• [Aim of the task] Lay out the records below as a JSON list of strings, with one string for each line and no entries for blank lines.

--- Provided entries ---

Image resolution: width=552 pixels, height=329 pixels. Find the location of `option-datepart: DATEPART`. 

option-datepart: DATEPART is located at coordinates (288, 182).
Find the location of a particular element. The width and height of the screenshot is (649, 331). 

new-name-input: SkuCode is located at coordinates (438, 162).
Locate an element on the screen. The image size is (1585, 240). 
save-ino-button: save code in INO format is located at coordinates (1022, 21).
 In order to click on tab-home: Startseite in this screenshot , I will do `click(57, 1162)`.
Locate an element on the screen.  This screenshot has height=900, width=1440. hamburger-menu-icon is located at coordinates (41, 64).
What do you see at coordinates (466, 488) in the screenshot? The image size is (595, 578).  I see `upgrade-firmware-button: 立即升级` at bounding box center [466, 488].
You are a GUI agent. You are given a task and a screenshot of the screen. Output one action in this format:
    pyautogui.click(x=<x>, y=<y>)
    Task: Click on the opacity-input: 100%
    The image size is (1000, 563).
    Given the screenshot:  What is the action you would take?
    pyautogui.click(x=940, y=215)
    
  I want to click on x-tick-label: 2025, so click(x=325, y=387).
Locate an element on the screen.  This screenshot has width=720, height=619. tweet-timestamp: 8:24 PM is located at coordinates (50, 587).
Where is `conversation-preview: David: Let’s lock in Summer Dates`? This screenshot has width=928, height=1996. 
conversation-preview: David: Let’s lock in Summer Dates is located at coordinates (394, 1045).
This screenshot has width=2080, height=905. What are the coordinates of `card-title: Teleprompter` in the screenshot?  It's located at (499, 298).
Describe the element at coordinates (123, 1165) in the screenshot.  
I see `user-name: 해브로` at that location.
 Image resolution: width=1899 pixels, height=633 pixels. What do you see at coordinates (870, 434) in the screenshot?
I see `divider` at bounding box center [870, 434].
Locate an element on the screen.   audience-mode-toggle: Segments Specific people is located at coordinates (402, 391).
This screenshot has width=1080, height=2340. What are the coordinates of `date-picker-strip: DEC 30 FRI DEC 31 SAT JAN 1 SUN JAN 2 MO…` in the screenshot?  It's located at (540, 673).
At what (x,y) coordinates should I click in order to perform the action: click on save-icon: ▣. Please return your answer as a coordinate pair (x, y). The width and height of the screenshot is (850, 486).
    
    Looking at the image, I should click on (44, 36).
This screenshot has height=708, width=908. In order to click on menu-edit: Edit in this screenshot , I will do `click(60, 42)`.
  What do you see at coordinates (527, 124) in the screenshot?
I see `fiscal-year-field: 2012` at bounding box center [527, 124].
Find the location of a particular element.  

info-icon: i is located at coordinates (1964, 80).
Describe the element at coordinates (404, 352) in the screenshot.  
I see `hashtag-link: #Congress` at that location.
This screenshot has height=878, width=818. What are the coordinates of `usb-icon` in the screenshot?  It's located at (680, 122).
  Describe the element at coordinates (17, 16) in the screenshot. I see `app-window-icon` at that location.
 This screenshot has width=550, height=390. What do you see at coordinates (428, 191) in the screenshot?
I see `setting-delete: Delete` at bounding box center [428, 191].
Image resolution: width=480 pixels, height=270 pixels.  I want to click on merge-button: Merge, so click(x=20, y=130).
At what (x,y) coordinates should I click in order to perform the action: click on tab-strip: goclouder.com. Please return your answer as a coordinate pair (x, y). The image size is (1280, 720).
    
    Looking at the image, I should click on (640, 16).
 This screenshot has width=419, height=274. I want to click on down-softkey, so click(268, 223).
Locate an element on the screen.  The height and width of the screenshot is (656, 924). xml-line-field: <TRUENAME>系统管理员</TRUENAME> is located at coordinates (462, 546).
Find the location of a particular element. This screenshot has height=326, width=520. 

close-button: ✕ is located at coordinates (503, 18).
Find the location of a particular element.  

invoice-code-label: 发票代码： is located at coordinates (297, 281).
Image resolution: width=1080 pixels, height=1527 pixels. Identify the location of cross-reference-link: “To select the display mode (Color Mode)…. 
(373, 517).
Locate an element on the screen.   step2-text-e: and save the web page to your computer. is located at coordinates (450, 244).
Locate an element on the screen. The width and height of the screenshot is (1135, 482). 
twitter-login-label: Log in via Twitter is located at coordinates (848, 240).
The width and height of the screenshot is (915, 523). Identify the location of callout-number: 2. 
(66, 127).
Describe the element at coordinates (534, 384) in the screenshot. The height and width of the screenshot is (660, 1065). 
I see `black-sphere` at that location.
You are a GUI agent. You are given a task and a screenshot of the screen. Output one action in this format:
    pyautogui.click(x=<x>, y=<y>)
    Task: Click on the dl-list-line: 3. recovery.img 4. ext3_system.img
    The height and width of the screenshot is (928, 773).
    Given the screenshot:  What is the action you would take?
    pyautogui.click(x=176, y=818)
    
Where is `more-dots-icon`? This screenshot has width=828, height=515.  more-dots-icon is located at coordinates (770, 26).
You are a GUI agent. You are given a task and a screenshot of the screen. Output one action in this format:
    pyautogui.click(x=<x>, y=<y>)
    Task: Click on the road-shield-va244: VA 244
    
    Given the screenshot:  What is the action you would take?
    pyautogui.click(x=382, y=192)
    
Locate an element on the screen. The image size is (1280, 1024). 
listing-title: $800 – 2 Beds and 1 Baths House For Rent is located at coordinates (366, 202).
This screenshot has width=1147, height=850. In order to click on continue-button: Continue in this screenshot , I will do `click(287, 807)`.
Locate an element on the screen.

---

• [Response to this task]
[
  "Image resolution: width=552 pixels, height=329 pixels. Find the location of `option-datepart: DATEPART`. ",
  "option-datepart: DATEPART is located at coordinates (288, 182).",
  "Find the location of a particular element. The width and height of the screenshot is (649, 331). ",
  "new-name-input: SkuCode is located at coordinates (438, 162).",
  "Locate an element on the screen. The image size is (1585, 240). ",
  "save-ino-button: save code in INO format is located at coordinates (1022, 21).",
  " In order to click on tab-home: Startseite in this screenshot , I will do `click(57, 1162)`.",
  "Locate an element on the screen.  This screenshot has height=900, width=1440. hamburger-menu-icon is located at coordinates (41, 64).",
  "What do you see at coordinates (466, 488) in the screenshot? The image size is (595, 578).  I see `upgrade-firmware-button: 立即升级` at bounding box center [466, 488].",
  "You are a GUI agent. You are given a task and a screenshot of the screen. Output one action in this format:",
  "    pyautogui.click(x=<x>, y=<y>)",
  "    Task: Click on the opacity-input: 100%",
  "    The image size is (1000, 563).",
  "    Given the screenshot:  What is the action you would take?",
  "    pyautogui.click(x=940, y=215)",
  "  I want to click on x-tick-label: 2025, so click(x=325, y=387).",
  "Locate an element on the screen.  This screenshot has width=720, height=619. tweet-timestamp: 8:24 PM is located at coordinates (50, 587).",
  "Where is `conversation-preview: David: Let’s lock in Summer Dates`? This screenshot has width=928, height=1996. ",
  "conversation-preview: David: Let’s lock in Summer Dates is located at coordinates (394, 1045).",
  "This screenshot has width=2080, height=905. What are the coordinates of `card-title: Teleprompter` in the screenshot?  It's located at (499, 298).",
  "Describe the element at coordinates (123, 1165) in the screenshot.  ",
  "I see `user-name: 해브로` at that location.",
  " Image resolution: width=1899 pixels, height=633 pixels. What do you see at coordinates (870, 434) in the screenshot?",
  "I see `divider` at bounding box center [870, 434].",
  "Locate an element on the screen.   audience-mode-toggle: Segments Specific people is located at coordinates (402, 391).",
  "This screenshot has width=1080, height=2340. What are the coordinates of `date-picker-strip: DEC 30 FRI DEC 31 SAT JAN 1 SUN JAN 2 MO…` in the screenshot?  It's located at (540, 673).",
  "At what (x,y) coordinates should I click in order to perform the action: click on save-icon: ▣. Please return your answer as a coordinate pair (x, y). The width and height of the screenshot is (850, 486).",
  "    Looking at the image, I should click on (44, 36).",
  "This screenshot has height=708, width=908. In order to click on menu-edit: Edit in this screenshot , I will do `click(60, 42)`.",
  "  What do you see at coordinates (527, 124) in the screenshot?",
  "I see `fiscal-year-field: 2012` at bounding box center [527, 124].",
  "Find the location of a particular element.  ",
  "info-icon: i is located at coordinates (1964, 80).",
  "Describe the element at coordinates (404, 352) in the screenshot.  ",
  "I see `hashtag-link: #Congress` at that location.",
  "This screenshot has height=878, width=818. What are the coordinates of `usb-icon` in the screenshot?  It's located at (680, 122).",
  "  Describe the element at coordinates (17, 16) in the screenshot. I see `app-window-icon` at that location.",
  " This screenshot has width=550, height=390. What do you see at coordinates (428, 191) in the screenshot?",
  "I see `setting-delete: Delete` at bounding box center [428, 191].",
  "Image resolution: width=480 pixels, height=270 pixels.  I want to click on merge-button: Merge, so click(x=20, y=130).",
  "At what (x,y) coordinates should I click in order to perform the action: click on tab-strip: goclouder.com. Please return your answer as a coordinate pair (x, y). The image size is (1280, 720).",
  "    Looking at the image, I should click on (640, 16).",
  " This screenshot has width=419, height=274. I want to click on down-softkey, so click(268, 223).",
  "Locate an element on the screen.  The height and width of the screenshot is (656, 924). xml-line-field: <TRUENAME>系统管理员</TRUENAME> is located at coordinates (462, 546).",
  "Find the location of a particular element. This screenshot has height=326, width=520. ",
  "close-button: ✕ is located at coordinates (503, 18).",
  "Find the location of a particular element.  ",
  "invoice-code-label: 发票代码： is located at coordinates (297, 281).",
  "Image resolution: width=1080 pixels, height=1527 pixels. Identify the location of cross-reference-link: “To select the display mode (Color Mode)…. ",
  "(373, 517).",
  "Locate an element on the screen.   step2-text-e: and save the web page to your computer. is located at coordinates (450, 244).",
  "Locate an element on the screen. The width and height of the screenshot is (1135, 482). ",
  "twitter-login-label: Log in via Twitter is located at coordinates (848, 240).",
  "The width and height of the screenshot is (915, 523). Identify the location of callout-number: 2. ",
  "(66, 127).",
  "Describe the element at coordinates (534, 384) in the screenshot. The height and width of the screenshot is (660, 1065). ",
  "I see `black-sphere` at that location.",
  "You are a GUI agent. You are given a task and a screenshot of the screen. Output one action in this format:",
  "    pyautogui.click(x=<x>, y=<y>)",
  "    Task: Click on the dl-list-line: 3. recovery.img 4. ext3_system.img",
  "    The height and width of the screenshot is (928, 773).",
  "    Given the screenshot:  What is the action you would take?",
  "    pyautogui.click(x=176, y=818)",
  "Where is `more-dots-icon`? This screenshot has width=828, height=515.  more-dots-icon is located at coordinates (770, 26).",
  "You are a GUI agent. You are given a task and a screenshot of the screen. Output one action in this format:",
  "    pyautogui.click(x=<x>, y=<y>)",
  "    Task: Click on the road-shield-va244: VA 244",
  "    Given the screenshot:  What is the action you would take?",
  "    pyautogui.click(x=382, y=192)",
  "Locate an element on the screen. The image size is (1280, 1024). ",
  "listing-title: $800 – 2 Beds and 1 Baths House For Rent is located at coordinates (366, 202).",
  "This screenshot has width=1147, height=850. In order to click on continue-button: Continue in this screenshot , I will do `click(287, 807)`.",
  "Locate an element on the screen."
]